Sometimes a stem has split several centimeters above the ground. In this case, cut off the stem above the branch. Thanks to this care, both shoots are preserved for an even richer harvest until autumn. If the split stalk is already flowering, you can cut it back to 3 cm, as it is now inedible anyway.

flower edible

Chive blossoms hold a delicate surprise

Blossoming chives are not just a feast for the eyes. The purple, white or pink flower heads can be excellently integrated into creative dishes as a culinary component. To do this, cut the flowers from the woody stalk and shower them with cold water. The taste of chive flowers challenges the palate with a combination of spicy heat and mild sweetness due to the nectar it contains.

This enables a variety of usage options:

  • delicious as a colorful topping for bread and rolls
  • fresh, spicy ingredient for crunchy salads
  • ideal for low-calorie herb quark
  • pickled in herbal oil or vinegar as a very healthy dressing

Furthermore, the tasty blossoms add a culinary twist to warm dishes. In combination with grilled fish and meat, delicious compositions are created that will amaze your guests.
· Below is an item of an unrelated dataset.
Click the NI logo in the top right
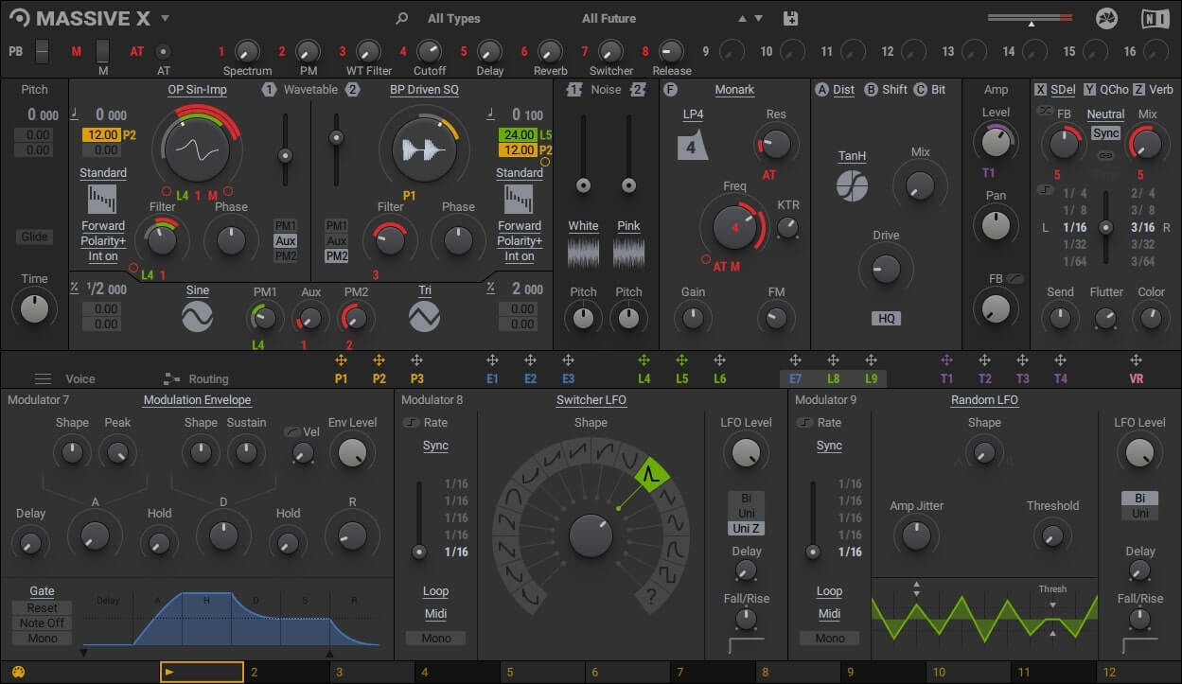 [x=1154, y=17]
Added to a mild cream sauce, fresh omelette or steaming baked potatoes, the flowers of chives have a hot and spicy effect on the taste buds.

flower taste different

Different degrees of sharpness in the flowers

The flowers of a chive plant clearly surpass the stalks in terms of spice and heat. If you don't like the peppery taste, you don't have to give up eating it entirely. In a chive blossom, the sharpness is not at the same high level in all parts. In fact, the concentration is highest in the central part with the petals. The outer, purple-colored bracts, on the other hand, are noticeably milder and have a taste reminiscent of sweet paprika.
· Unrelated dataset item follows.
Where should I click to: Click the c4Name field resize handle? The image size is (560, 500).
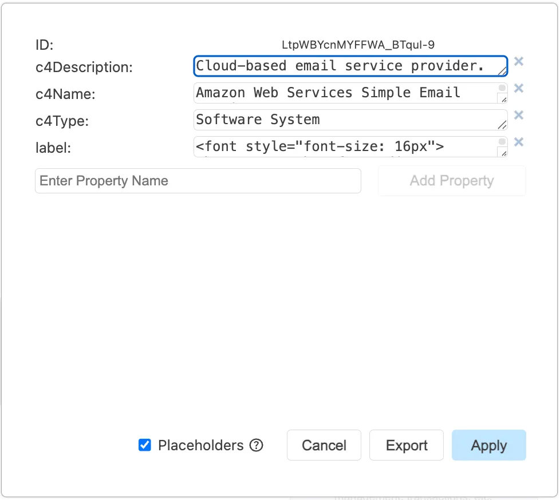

By only plucking off the outer petals and using them in the kitchen, you avoid a pungent attack on the palate. Conversely, friends of the extra-hot treat will only eat the middle part of the flowers fresh or chop them finely and add them to warm dishes.

buds usable

Don't throw away buds

In order to prevent a chive plant from producing the energy-sapping flowers, home gardeners harvest the stalks in good time before the flowers form. The buds that have already formed are not poisonous, but far too valuable to be thrown away on the compost. Tightly closed specimens are ideal for preparing flower capers. Put the buds cleaned under running water in a screw-top jar. Make a brew from 200 ml herb, fruit or wine vinegar, peppercorns, salt and a pinch of sugar. Pour this over the chive buds, close the jar tightly and leave it upside down for a month.